Despite their good intentions and efforts, many of the fair-minded folks we turned to for help and support were marginally effective at best, and at worst, actually exacerbated the distress we as a family needed to suffer.
As I run through the woulda, coulda, shoulda scenarios of our struggles through the illness in hindsight, I am most dismayed by the sad reality that the necessity of weight restoration before insight was obscured by the opinions of professionals caught up in the cultural conventions of their specialties.
As a lay parent consumed by the struggles and demands of an ill daughter, I feel it should not be incumbent on me to refer professionals tasked with watching out for her well-being to current recommendations for treatment and standards of care. Anosognosia is to be expected from the patient, not the provider!
Although it is conjecture on my part, I am of the opinion that if everyone in our daughter’s circle of support had been unrelenting in leveraging her towards a healthy weight as the prime directive, her illness would have been less protracted and spared us all some misery.
Fortunately, I painstakingly found my way to leaders in their fields who are citing the science, spinning the threads of new gold standards of treatment, and dispelling the myths. I listened to them, and found the will to persist and help my daughter prevail. To them, I am forever grateful!
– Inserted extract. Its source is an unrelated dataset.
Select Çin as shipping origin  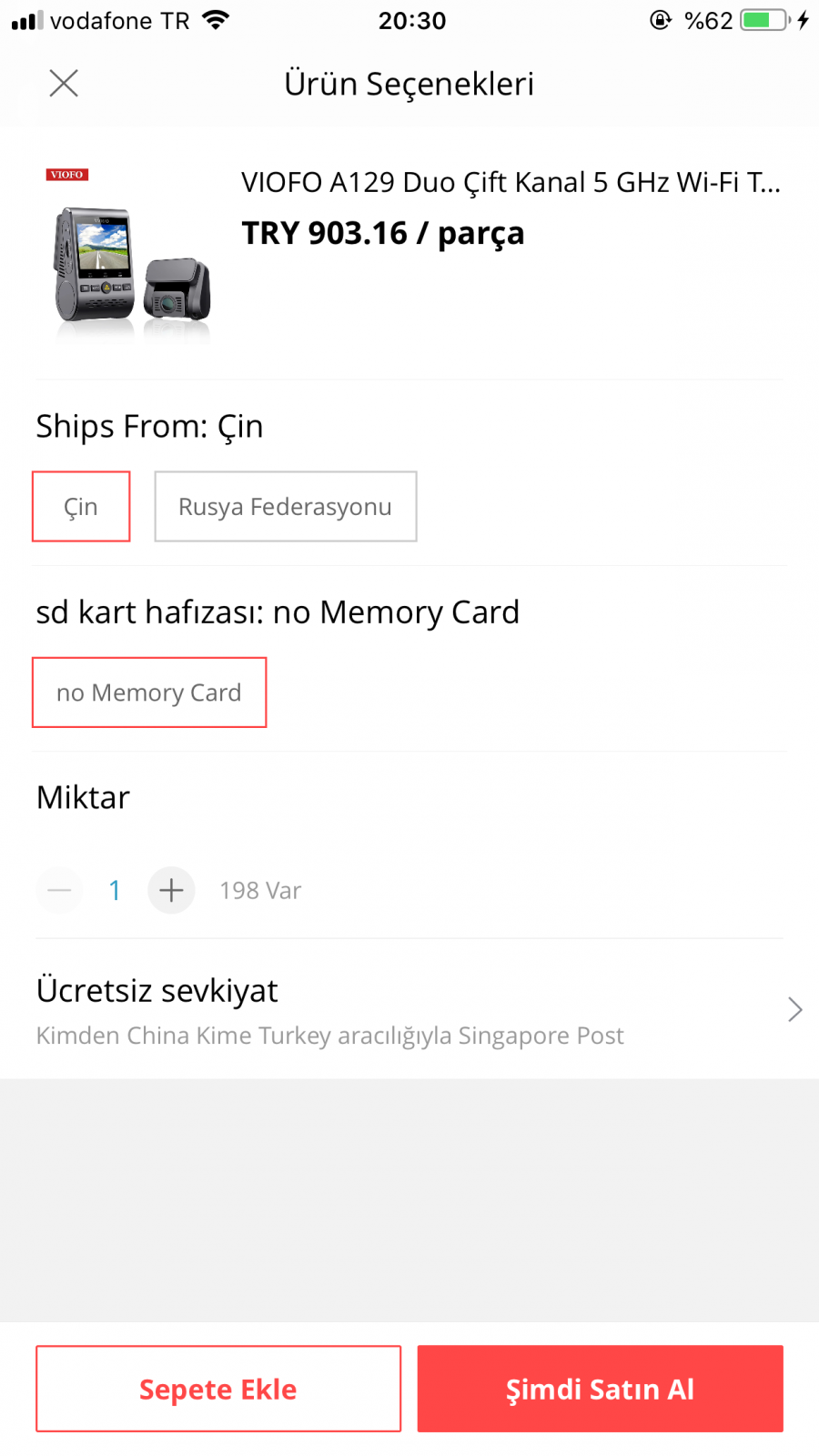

Thank you, Sarah, for bringing more sensibility based on sound science and sanity to a field where insanity still prevails.
I can identify with the disassociation with the need to eat and how ‘well/unwell’ I may be. The trouble is despite a life savinginpatient stay and support from a day support centre previously, if you live in your own as a 50 year old sufferer, unexpectedly diagnosed 3 years ago, without family support, it is,to date , despite my very best efforts, totally exhausting and totally impossible to manage the illness on your own! I’m advised to ‘just develop skills to cope with eating’….
Tremendous piece. Thank you so much for sharing.
Having experienced a spectrum of disordered eating, recovery, and relapse after I realized I was only living “recovered enough”, the thought of insight when put in your words almost brought me to tears. This is the type of stuff that means true and real healing.